| Given text |
* * *

What The Hell Are The Wingers On About Now With John Durham?

Ughhhhhhh, fine. Let's talk about the latest filing by Special Counsel John Durham, since the wingers are soiling their Underoos over it, certain that, at long last, they will be able to prove that THE BITCH SET HIM UP!

"Special Counsel Durham's latest pleading involving indicted campaign lawyer Michael Sussmann definitively shows that the Hillary Clinton campaign directly funded and ordered its lawyers at Perkins Coie to orchestrate a criminal enterprise to fabricate a connection between President Trump and Russia." That's screeching from a press release from former Trump administration official Kash Patel, sent from his new perch at the astroturf group Center for Renewing America. Well, he would say that.

In fact, the filing does no such thing, although it was certainly drafted to give hacks like Patel space to claim it does. Here on Planet Earth, this storyline is bound to crash and burn, not just because it's bullshit, but because it's more complicated than a Pepe Silvia stringboard. You need to have a fairly decent understanding of how internet security works to understand what they're getting at. And if you do, you understand immediately that there was no "hack" at all.

So, with the caveat that our understanding of how internet security works is by no means fairly decent, let's dive into this puddle of piddle, shall we?

A Long Time Ago There Was A Bizarre Story About A Trump Organization Server And A Russian Bank ...

Back in 2016, journalist Franklin Foer broke a weird story in Slate about a Trump Organization server that had all these odd electronic pings to a server associated with a Russian entity known as Alfa Bank. As Foer wrote, "a small, tightly knit community of computer scientists who pursue such work -- some at cybersecurity firms, some in academia, some with close ties to three-letter federal agencies" -- are permitted access to enormous amounts of data about internet traffic so that they can monitor for malware and nefarious incursions.

* * *

| Tasks |
A: Restate as a short bulleted list the paragraph of the article on the Durham filing that begins "Back in 2016, journalist Franklin Foer," keeping its main facts.
B: According to the article on the Durham filing, why are the computer scientists Foer described permitted access to enormous amounts of internet traffic data?
The rows placed after the article are separate material.

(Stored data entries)
* * *

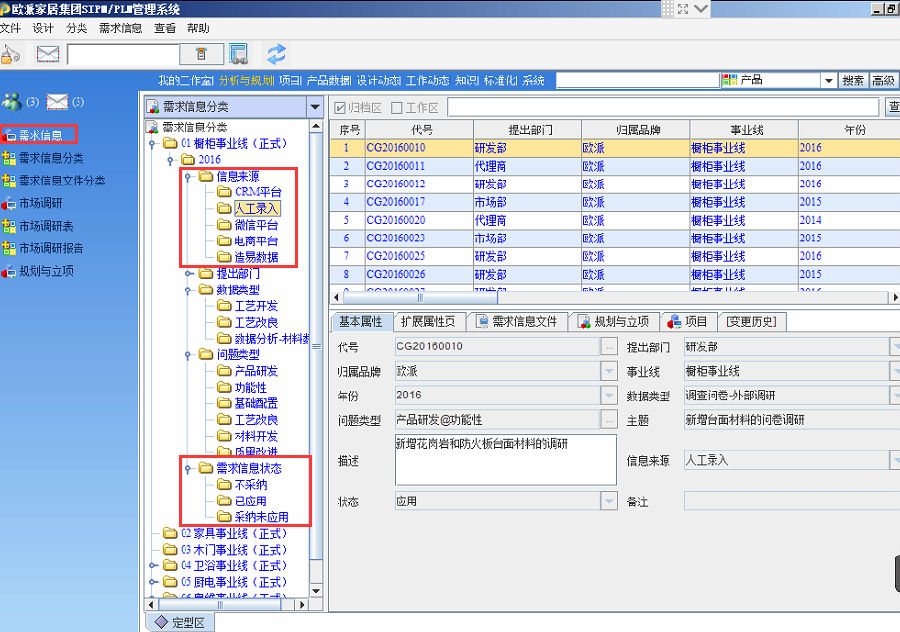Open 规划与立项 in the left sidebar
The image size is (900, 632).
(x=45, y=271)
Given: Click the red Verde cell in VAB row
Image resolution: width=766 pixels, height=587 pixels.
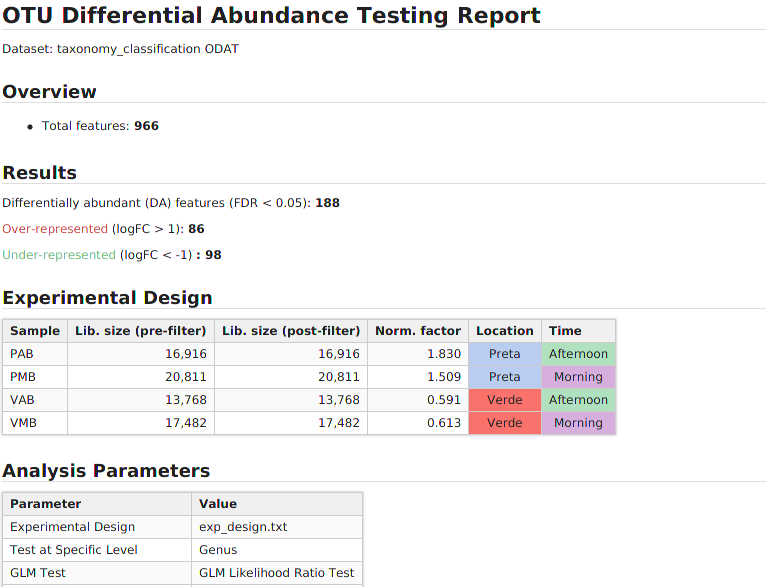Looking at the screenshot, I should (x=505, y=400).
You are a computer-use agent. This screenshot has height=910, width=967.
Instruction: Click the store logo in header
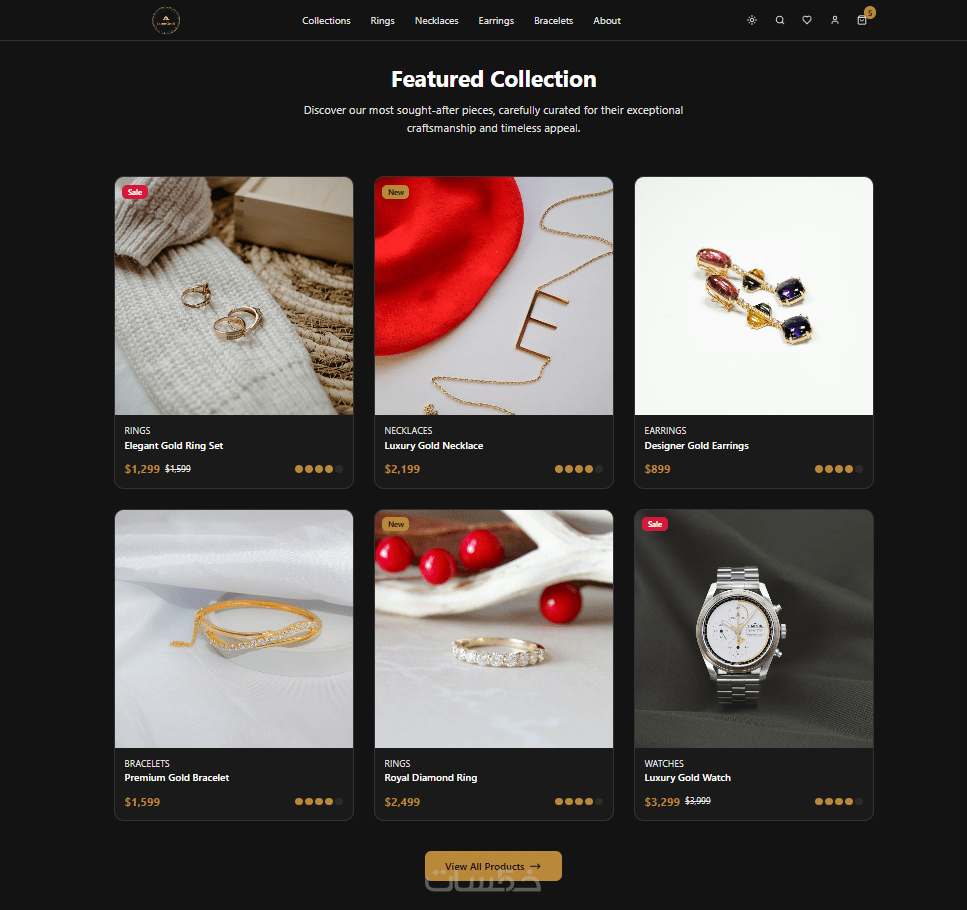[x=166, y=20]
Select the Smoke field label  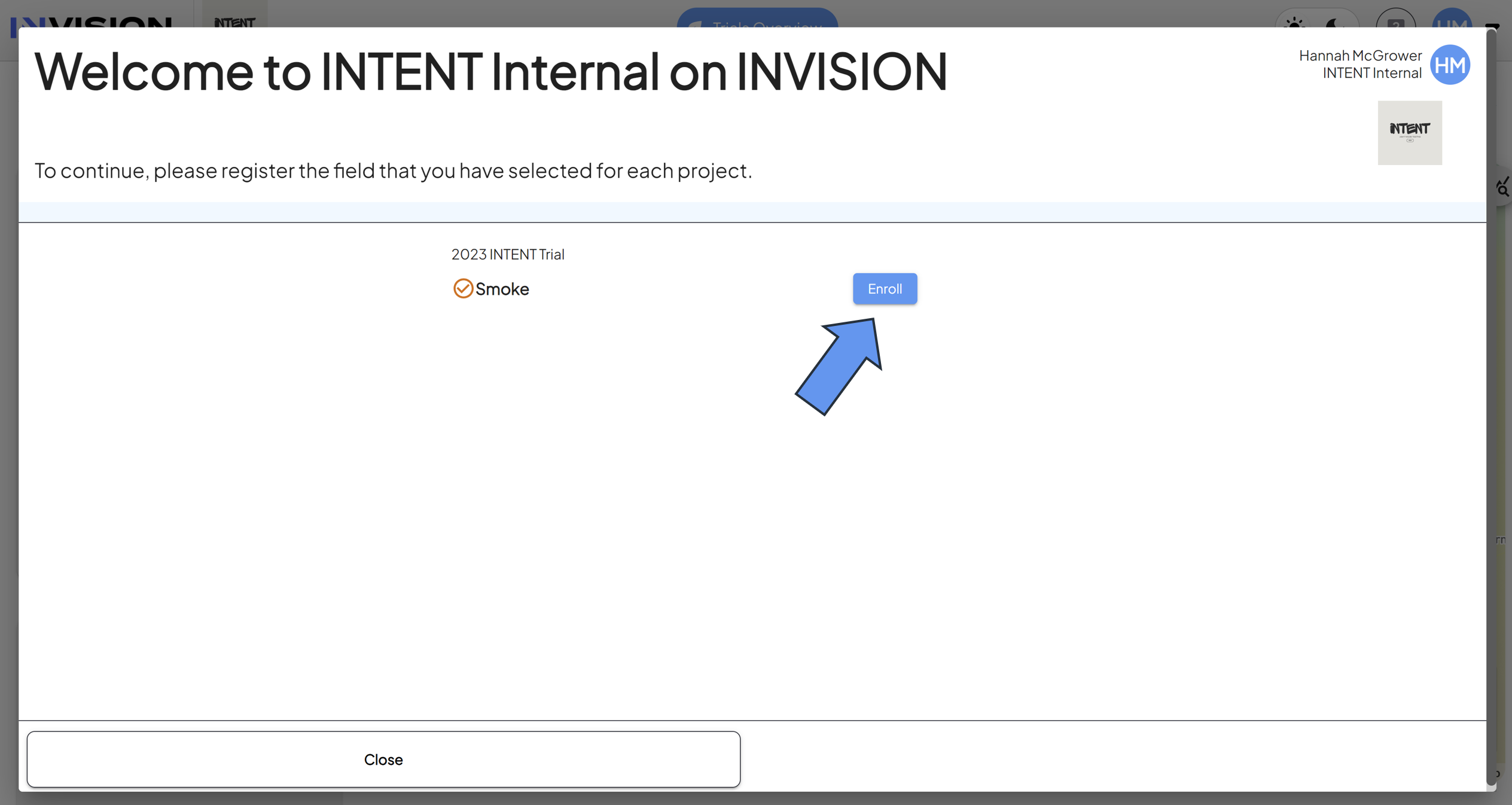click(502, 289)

* * *

| Answers to the exercises |
A:
- In 2016, journalist Franklin Foer broke a strange story in Slate.
- The story concerned a Trump Organization server that showed many odd electronic pings to a server associated with a Russian entity known as Alfa Bank.
- Foer described a small, tightly knit community of computer scientists who do this kind of work. Some are at cybersecurity firms, some are in academia, and some have close ties to three-letter federal agencies.
- These scientists are permitted access to enormous amounts of internet traffic data so that they can monitor for malware and nefarious incursions.

B: They are given that access so that they can monitor for malware and nefarious incursions.